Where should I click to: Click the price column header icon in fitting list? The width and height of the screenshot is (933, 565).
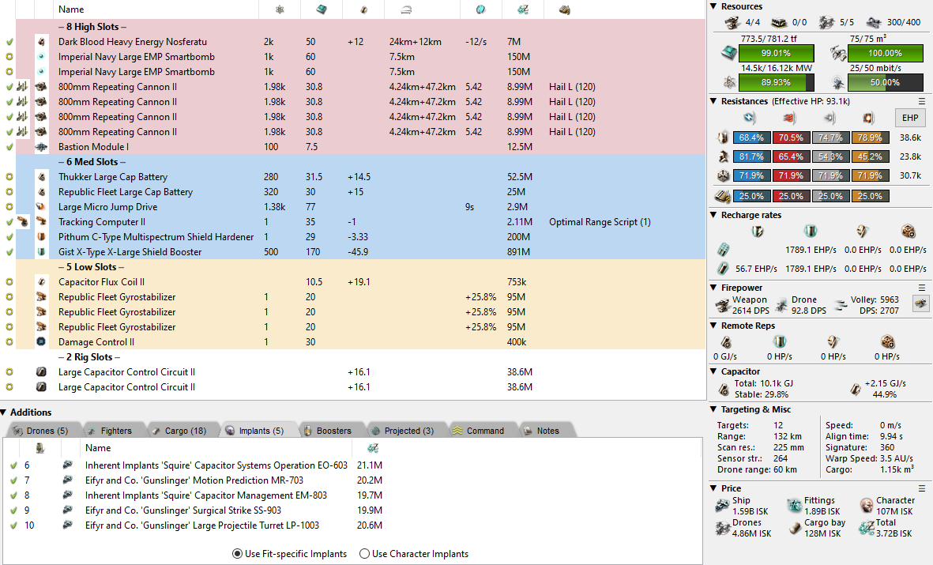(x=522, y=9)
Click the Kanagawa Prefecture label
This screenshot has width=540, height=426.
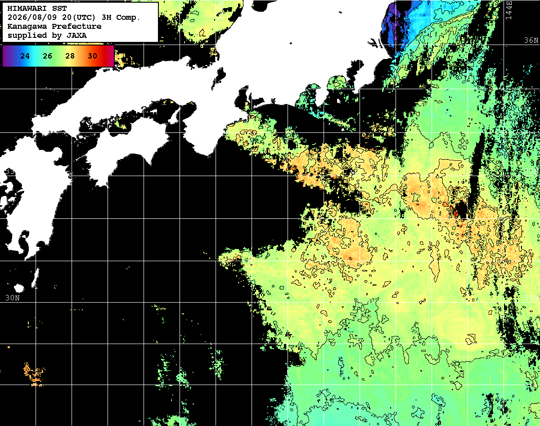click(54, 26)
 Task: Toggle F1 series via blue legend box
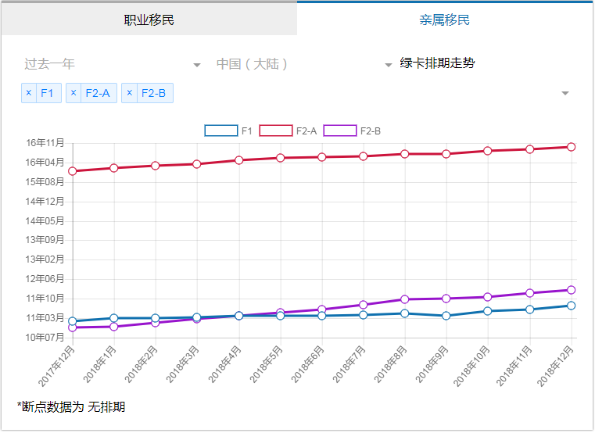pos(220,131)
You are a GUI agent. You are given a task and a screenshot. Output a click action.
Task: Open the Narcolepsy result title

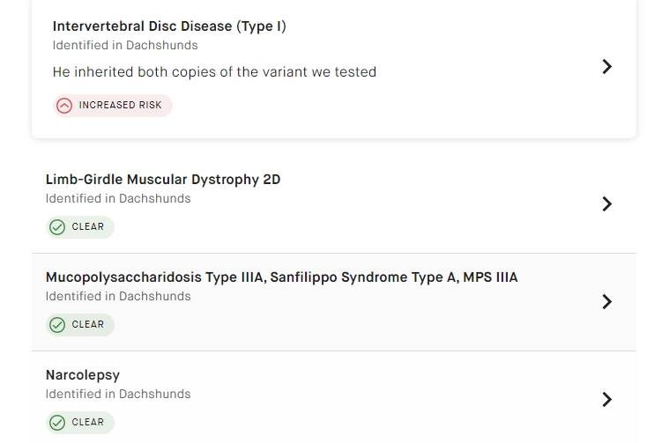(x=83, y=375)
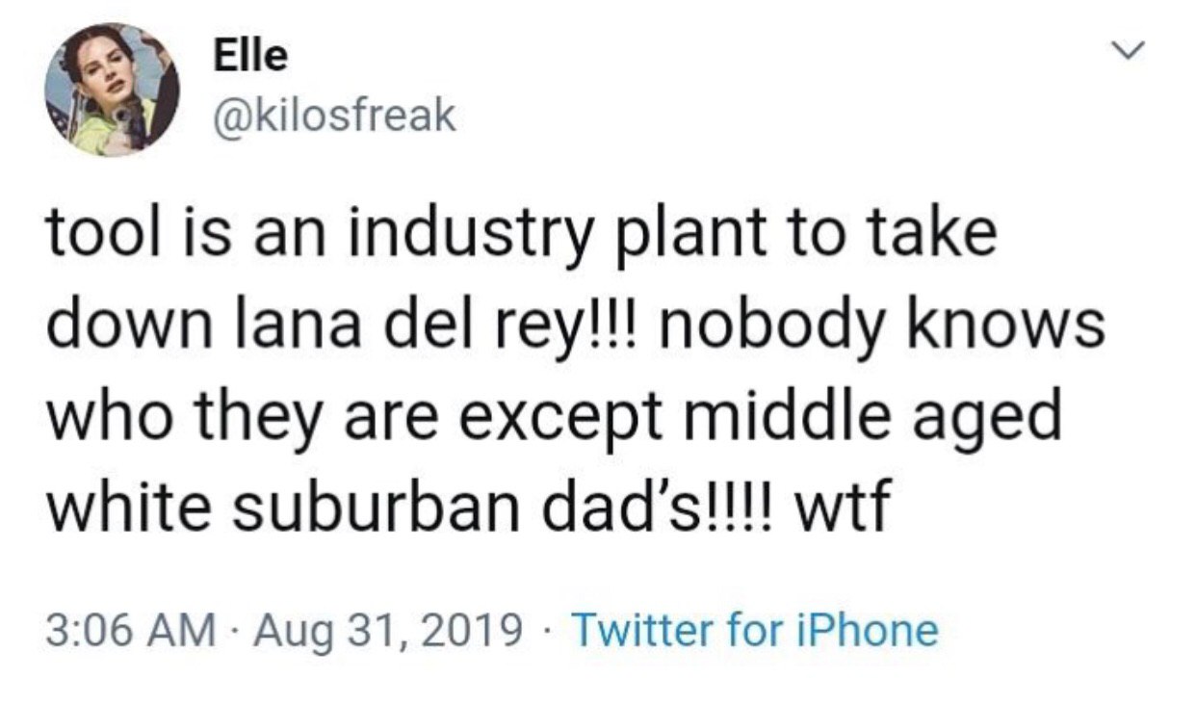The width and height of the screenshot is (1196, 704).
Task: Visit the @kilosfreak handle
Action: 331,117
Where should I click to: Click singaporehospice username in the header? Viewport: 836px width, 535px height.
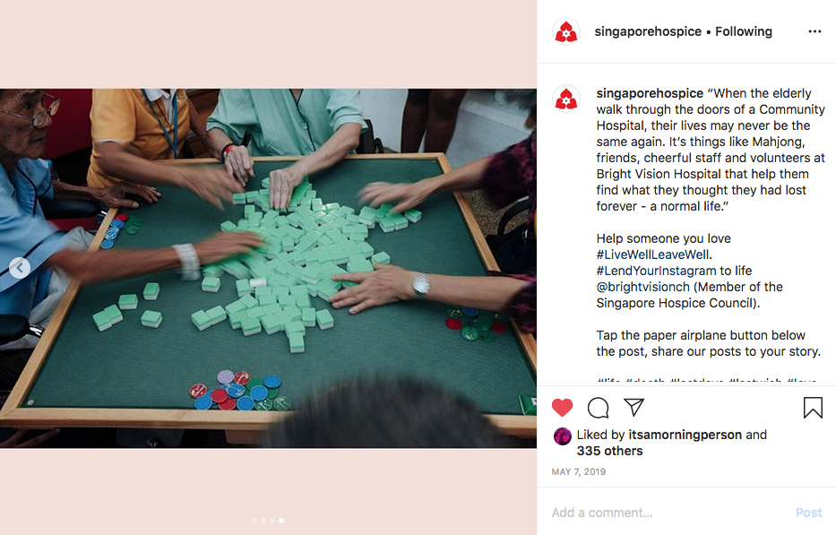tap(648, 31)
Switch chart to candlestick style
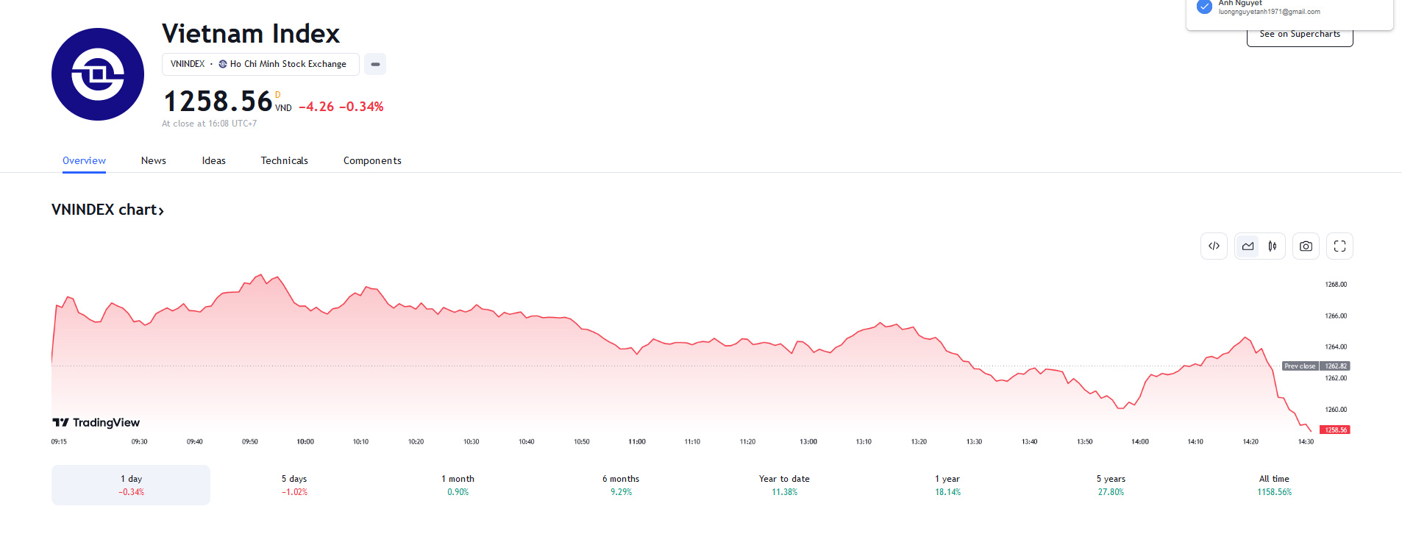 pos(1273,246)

------------------------------------

# WHAT YOU WILL DO:
The result should be an exact copy of only the lines above from the one that holds "This screenshot has width=540, height=426." through the one that holds "You are a GUI", both ends included, without pictures.

# PROBLEM SOLUTION:
This screenshot has width=540, height=426.
click(54, 26)
 Task: Toggle F1 series via blue legend box
pos(220,131)
You are a GUI agent. You are given a task and a screenshot. Output a click action.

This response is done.